On one hand, Russia’s policy may be explained by the system of values of the Soviet period. It is obvious, for example, in Russia’s approach to its symbols reflecting the society’s system of values. The composed by Alexander Alexandrov hymn of the USSR returned in 2001 after V.Putin came in power, just this time with the rewritten text by Sergei Mikhalkov. The return of the hymn meant a symbolic revival of the USSR, making it the part and particle of Russia’s history and the modern Russia.

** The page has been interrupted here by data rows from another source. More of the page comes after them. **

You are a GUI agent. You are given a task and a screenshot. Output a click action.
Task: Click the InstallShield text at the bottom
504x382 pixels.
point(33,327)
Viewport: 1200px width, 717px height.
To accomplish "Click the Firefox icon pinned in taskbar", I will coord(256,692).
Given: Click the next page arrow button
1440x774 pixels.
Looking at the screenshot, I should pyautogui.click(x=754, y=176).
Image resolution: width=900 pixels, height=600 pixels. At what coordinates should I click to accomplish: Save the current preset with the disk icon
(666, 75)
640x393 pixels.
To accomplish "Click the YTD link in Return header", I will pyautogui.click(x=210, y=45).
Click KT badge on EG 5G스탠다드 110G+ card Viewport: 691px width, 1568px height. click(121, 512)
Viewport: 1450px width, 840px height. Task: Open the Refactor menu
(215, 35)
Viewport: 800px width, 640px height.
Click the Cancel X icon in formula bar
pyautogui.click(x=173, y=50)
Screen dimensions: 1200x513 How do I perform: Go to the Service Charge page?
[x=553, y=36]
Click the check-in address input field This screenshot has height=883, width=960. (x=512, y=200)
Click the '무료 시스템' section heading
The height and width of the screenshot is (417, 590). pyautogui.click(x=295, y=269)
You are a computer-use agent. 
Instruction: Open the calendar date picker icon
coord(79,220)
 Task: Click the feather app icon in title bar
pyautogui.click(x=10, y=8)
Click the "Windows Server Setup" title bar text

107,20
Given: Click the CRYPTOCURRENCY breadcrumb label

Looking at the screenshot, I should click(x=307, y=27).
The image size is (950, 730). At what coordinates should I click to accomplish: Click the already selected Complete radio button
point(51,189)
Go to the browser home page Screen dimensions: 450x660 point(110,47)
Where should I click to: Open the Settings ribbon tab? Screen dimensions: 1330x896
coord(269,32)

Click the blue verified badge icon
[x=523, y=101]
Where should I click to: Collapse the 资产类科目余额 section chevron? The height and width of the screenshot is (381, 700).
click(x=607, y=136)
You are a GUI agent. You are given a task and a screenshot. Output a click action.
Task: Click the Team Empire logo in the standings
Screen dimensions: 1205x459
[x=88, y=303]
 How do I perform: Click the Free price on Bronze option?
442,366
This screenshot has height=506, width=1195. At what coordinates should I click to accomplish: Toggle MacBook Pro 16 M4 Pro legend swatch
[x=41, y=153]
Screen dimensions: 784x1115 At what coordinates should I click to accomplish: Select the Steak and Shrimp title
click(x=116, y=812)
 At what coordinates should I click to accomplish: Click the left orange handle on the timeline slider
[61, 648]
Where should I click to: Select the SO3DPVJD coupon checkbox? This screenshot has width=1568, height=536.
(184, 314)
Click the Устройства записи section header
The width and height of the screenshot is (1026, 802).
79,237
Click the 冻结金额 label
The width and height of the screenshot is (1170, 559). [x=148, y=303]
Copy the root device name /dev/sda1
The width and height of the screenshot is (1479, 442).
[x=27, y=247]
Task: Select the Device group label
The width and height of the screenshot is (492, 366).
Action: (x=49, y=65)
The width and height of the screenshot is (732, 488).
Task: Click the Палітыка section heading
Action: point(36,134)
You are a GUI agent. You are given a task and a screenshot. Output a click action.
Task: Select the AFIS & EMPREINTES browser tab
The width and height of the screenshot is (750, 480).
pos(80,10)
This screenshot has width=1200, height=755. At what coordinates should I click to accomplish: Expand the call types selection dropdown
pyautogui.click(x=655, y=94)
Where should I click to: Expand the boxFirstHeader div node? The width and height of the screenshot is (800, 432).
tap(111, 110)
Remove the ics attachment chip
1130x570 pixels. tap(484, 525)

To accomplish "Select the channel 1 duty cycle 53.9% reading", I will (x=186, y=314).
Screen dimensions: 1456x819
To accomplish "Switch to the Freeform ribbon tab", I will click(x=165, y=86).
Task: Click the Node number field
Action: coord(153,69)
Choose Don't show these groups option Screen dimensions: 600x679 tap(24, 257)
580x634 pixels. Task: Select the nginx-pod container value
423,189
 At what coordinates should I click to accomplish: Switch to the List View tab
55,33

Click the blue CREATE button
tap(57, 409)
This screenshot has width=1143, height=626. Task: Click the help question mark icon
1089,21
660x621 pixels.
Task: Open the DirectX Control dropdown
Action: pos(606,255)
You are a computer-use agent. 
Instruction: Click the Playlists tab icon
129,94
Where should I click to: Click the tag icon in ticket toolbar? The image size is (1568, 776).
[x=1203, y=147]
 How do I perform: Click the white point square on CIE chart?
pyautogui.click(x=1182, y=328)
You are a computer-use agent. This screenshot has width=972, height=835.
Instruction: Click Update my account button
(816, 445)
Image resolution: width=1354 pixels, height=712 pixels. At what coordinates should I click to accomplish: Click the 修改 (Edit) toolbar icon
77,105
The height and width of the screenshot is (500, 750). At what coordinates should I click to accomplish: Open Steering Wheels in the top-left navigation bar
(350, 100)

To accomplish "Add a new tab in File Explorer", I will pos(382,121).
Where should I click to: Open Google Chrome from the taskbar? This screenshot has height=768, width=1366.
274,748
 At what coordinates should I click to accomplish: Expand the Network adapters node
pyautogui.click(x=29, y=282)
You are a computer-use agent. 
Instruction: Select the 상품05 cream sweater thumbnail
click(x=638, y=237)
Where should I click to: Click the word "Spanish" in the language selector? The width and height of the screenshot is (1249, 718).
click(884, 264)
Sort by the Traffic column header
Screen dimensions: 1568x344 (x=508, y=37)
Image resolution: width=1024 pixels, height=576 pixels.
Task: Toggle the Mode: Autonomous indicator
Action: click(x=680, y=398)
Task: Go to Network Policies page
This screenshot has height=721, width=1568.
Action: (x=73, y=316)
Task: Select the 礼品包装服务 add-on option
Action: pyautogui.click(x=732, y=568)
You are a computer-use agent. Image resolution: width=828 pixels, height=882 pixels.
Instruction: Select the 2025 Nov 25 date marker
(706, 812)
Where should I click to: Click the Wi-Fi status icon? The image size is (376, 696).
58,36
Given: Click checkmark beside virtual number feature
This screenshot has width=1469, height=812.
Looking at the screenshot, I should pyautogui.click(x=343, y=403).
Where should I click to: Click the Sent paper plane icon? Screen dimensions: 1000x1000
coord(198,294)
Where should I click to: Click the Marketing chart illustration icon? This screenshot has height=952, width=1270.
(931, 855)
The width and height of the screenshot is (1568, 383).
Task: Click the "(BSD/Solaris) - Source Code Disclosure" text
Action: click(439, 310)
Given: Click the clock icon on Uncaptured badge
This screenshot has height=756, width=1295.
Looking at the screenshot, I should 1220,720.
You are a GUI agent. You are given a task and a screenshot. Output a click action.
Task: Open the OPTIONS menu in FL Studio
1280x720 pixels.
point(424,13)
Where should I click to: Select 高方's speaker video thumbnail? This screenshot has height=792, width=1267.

The new Russia’s history textbook for secondary school can serve as a striking example, containing a praise of Vladimir Putin and a complete justification of Stalin’s dictatorship. The authors of the textbook appreciate the periods of rule of Stalin and Brezhnev, but the President Boris Yeltsin initiated democratic reforms and the respective epoch is called as “deep Russia’s crisis”. According to Pavel Danilin, the researcher with the pro-Kremlin “Effective Policy Foundation”, the book is the seeming response to the popular in Europe Rusophobia.

Symbols of the USSR are used in nowadays Russia on a broad scale: on the facade of State Duma, facade of the main building of Moscow University and many other buildings. Logo of the “Aeroflot” company still contains hammer and sickle, and the red star is an element of the Armed Forces’ emblem.

On the other hand, the Soviet symbols and values are just tools in the hands of Russia’s elite. Russian political scientist Andrei Piontkovsky considers that the current Russia feels a stronger dislike against the West than the USSR felt. “The Communist Party elite were very self-assured during the Soviet period, as if it was playing in the “A” league of the global policy, having only two teams – the USSR and US. Over the last 20 years of the cold war, it was the space of the two superpowers, and the Russian leaders’ political egotism did not suffer in any way,” Piontkovsky reminds. “Meanwhile average citizens were rather interested in the American society of consumers – American jeans, American jazz for youth – but there was no pathological hatred, disregarding the existence of confrontation between the two nuclear powers. Presently, when the West does not pose any threat of military conflict, the hatred has the expression of Russian political elite’s inferiority complex – then they were the players in the “A” league, but now they are members of the team of the “B” or even “C” level,” the political scientist regards.

Disregarding the Russia’s search for the status of superpower and its propagating tactics, the current political – economic situation cannot last for a long period of time. It puts obstacles to Russia becoming the free post-industrial country, until the current state administration model is practiced.